A contrario, les grands pôles urbains de Lille, Toulouse et Montpellier se développent dans un relatif isolement. De quoi battre en brèche la théorie du ruissellement chère aux tenants des grands pôles urbains.

Par ailleurs, les métropoles de Grenoble, Nice, Rouen et Strasbourg apparaissent, elles, en panne. Les territoires voisins font en effet preuve d’une plus fort dynamisme économique qu’elles.

Haro sur Christophe Guilluy !

Le pré-baromètre du CGET pointe l’essor des « couronnes périurbaines ».« Ce sont les zones les plus dynamiques en terme de population et d’emploi. Elles accueillent une population plutôt jeunes, de cadres », peut-on lire dans le document du commissariat.

« C’est une pierre dans le jardin de Christophe Guilluy et de son opposition binaire entre les métropoles et « la France périphérique », se réjouit Hugo Bévort, directeur des stratégies territoriales au CGET.
Dans les couronnes périurbaines, on est loin de son portrait d’une France qui décroche, souffrant d’insécurité sociale et culturelle. » Et cet ancien conseiller « Collectivités » de Manuel Valls à Matignon de rappeler le taux de pauvreté dans les villes centres : 19,5 %. Une proportion près de deux fois plus élevée que dans les couronnes des grands pôles urbains (8,8 %).

Du côté de la région-capitale, le tableau s’avère contrasté. L’Ile-de-France, qui pèse pour 19 % de la population, aspire 22 % des emplois et 31 % des richesses. Elle est la première région à obtenir de meilleurs résultats économiques qu’avant la crise.
Mais l’Ile-de-France présente aussi l’un des soldes migratoires les plus négatifs du pays et ce, depuis plus de deux décennies.
La faute principalement à une qualité de vie de plus en plus médiocre. C’est, là, un paradoxe majeur, relève le CGET : « Le premier marché de l’emploi, et le plus dynamique, est également le moins attractif. »

Vers une stratégie nationale de cohésion ?

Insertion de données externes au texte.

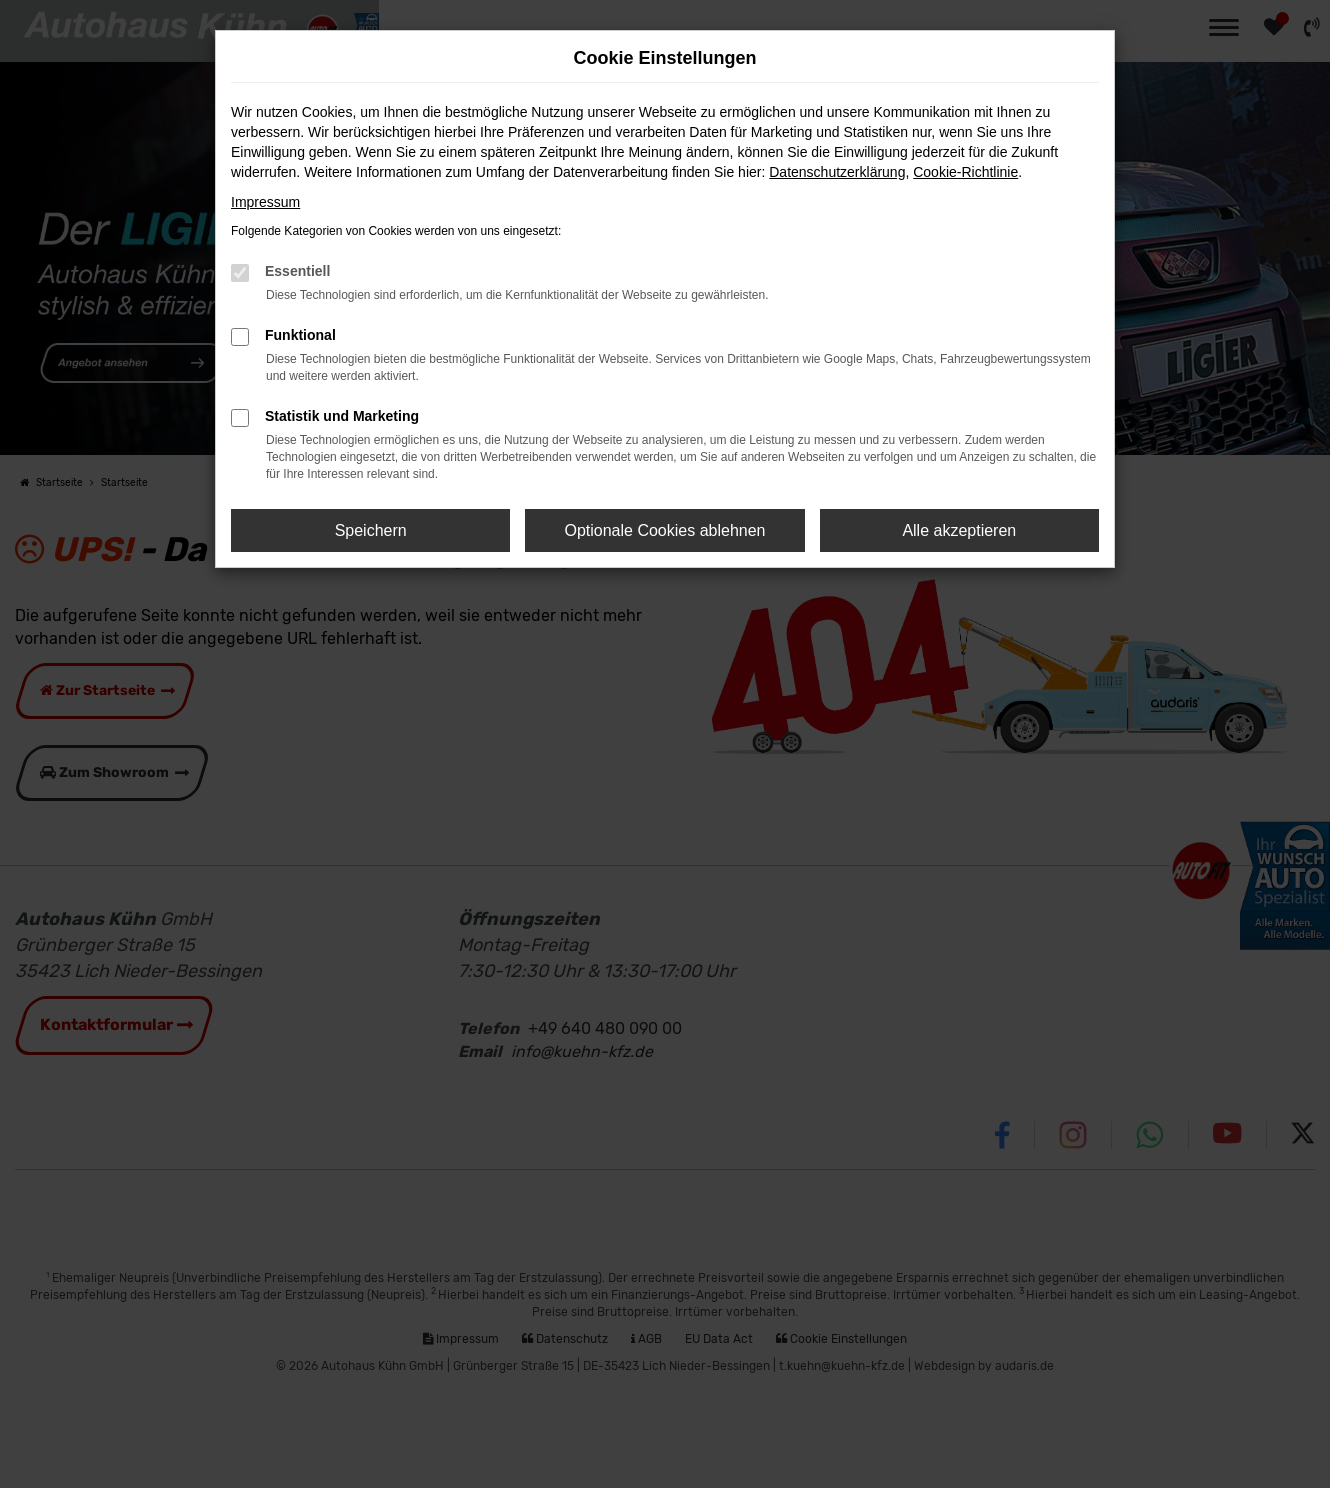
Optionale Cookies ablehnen (664, 530)
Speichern (371, 530)
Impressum (265, 202)
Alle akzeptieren (959, 530)
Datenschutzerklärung (837, 172)
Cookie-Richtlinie (965, 172)
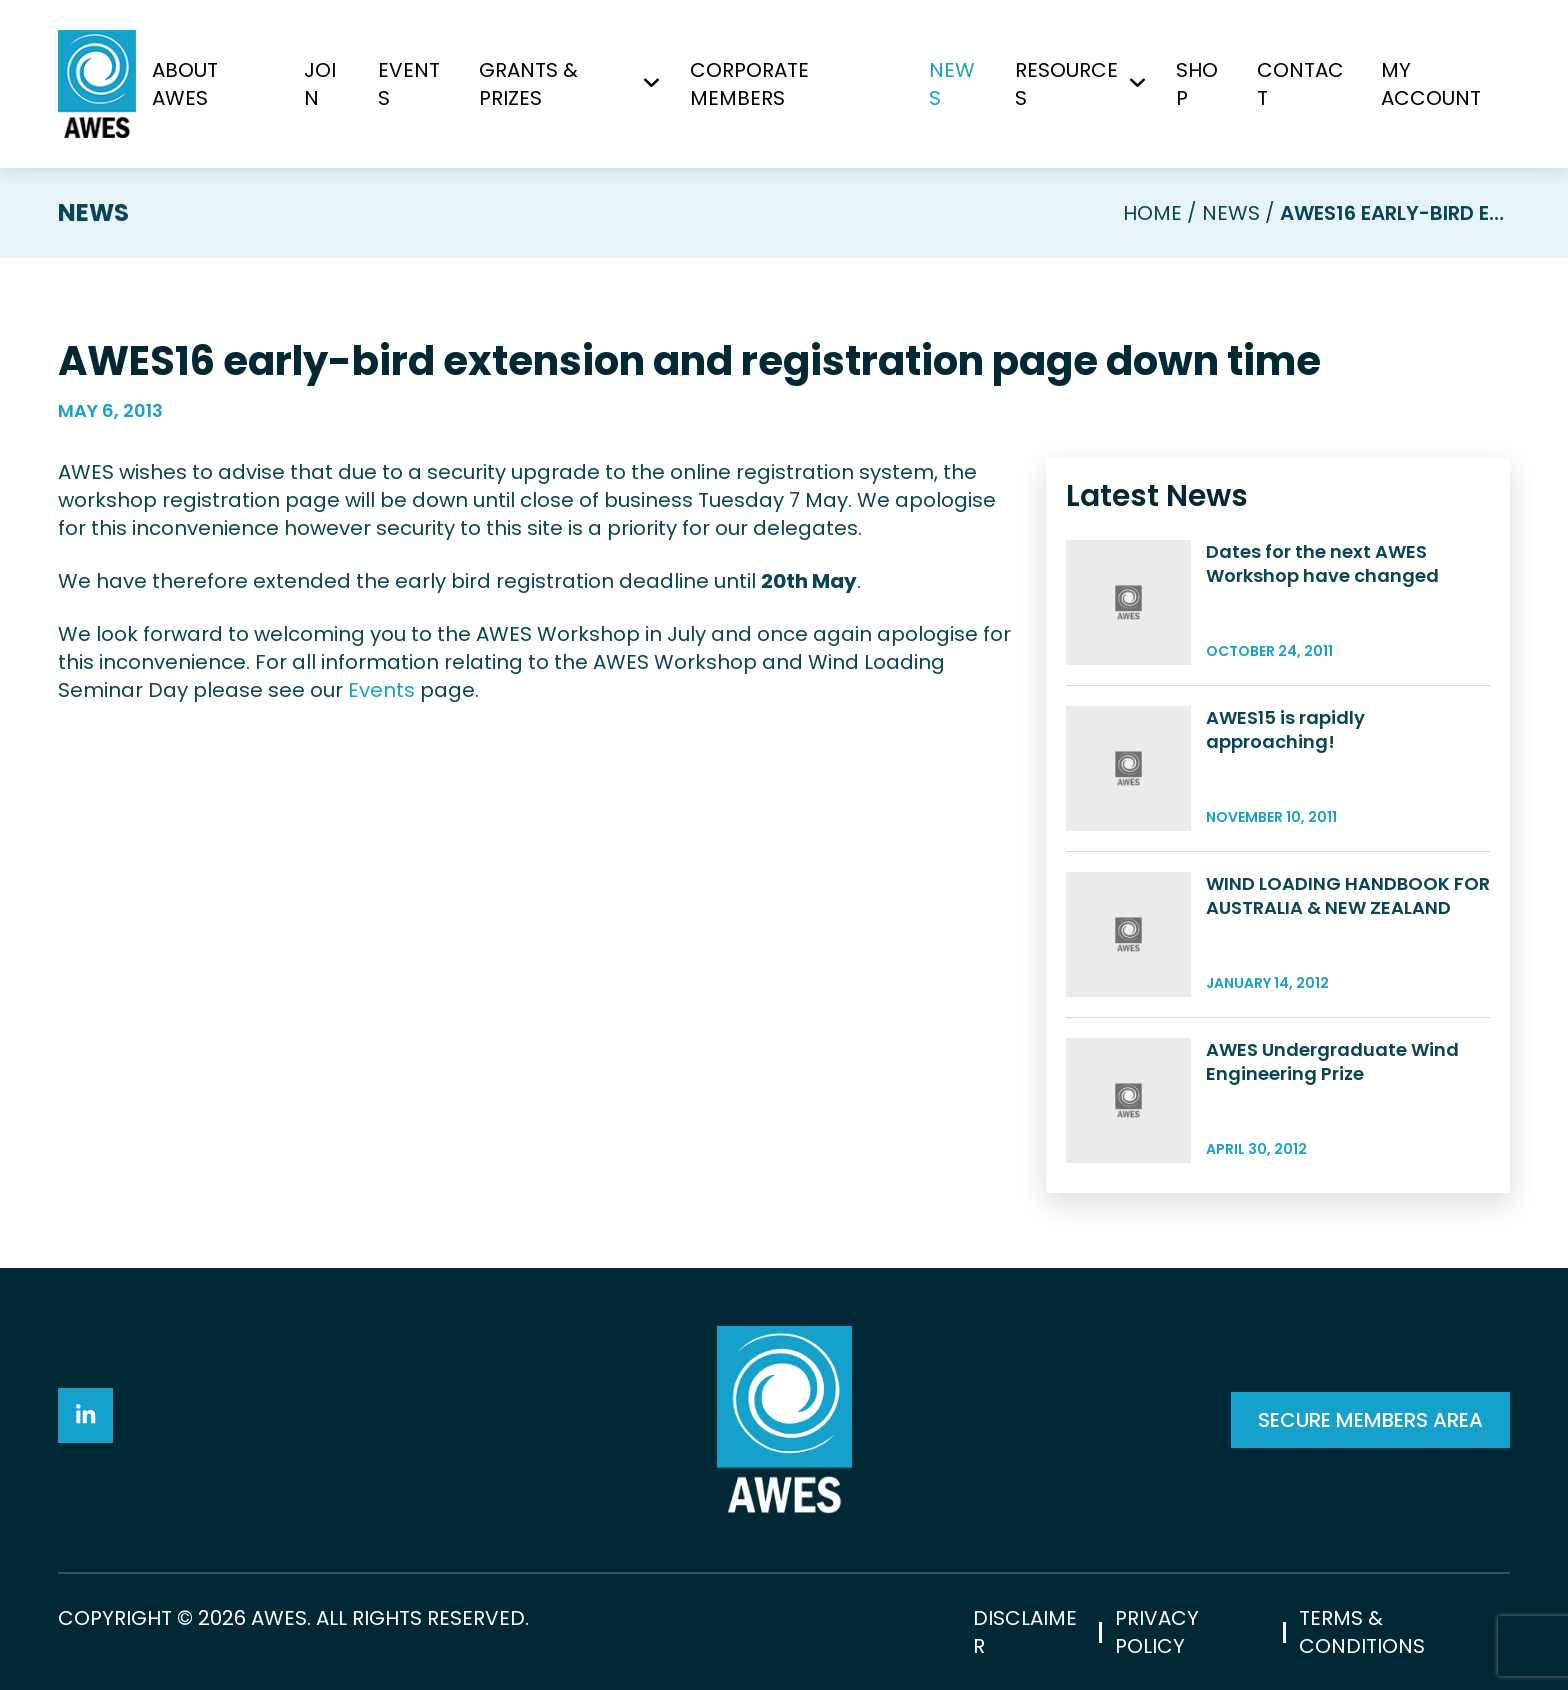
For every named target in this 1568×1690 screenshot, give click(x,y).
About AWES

Au-delà de ces premières conclusions, le commissariat général à l’égalité des territoires et les associations d’élus oeuvrent à la définition de critères communs. « Le pourcentage d’énergie renouvelable, qui dépend de la qualité d’ensoleillement, n’est pas forcément le meilleur indicateur de développement durable », illustre à titre d’exemple, le délégué général de  l’Assemblée  des communautés de France, Nicolas Portier.
«  On ne traite pas de la même manière une commune pauvre selon qu’elle se trouve dans une agglomération riche ou pauvre », complète Hugo Bévort, directeur des stratégies territoriales au CGET.

D’ores et déjà, le projet de baromètre regroupe 16 indicateurs autour de 6 questions-clés : la réduction des inégalités, le développement soutenable, la qualité de vie, la capacité de développement, le capital social et la coopération entre les territoires.

Le but de la manœuvre, pour Nicolas Portier, est limpide. Il s’agit « de rompre avec les plans thématiques où les ministres mènent leur politique dans leur coin » et « les appels à projet, comme le programme d’investissement d’avenir, par lesquels Bercy pratique une recentralisation massive ». Et le délégué général de l’ADCF de prôner « une stratégie nationale de cohésion des territoires ». Une démarche que le CGET se garde bien de contrecarrer.

Dans un premier temps, le commissariat général et les associations d’élus se retrouveront le 22 décembre pour une nouvelle réunion de travail. Un rapport sur la cohésion des territoires pourrait  être présenté lors de la prochaine CNT qui devrait se tenir au printemps prochain.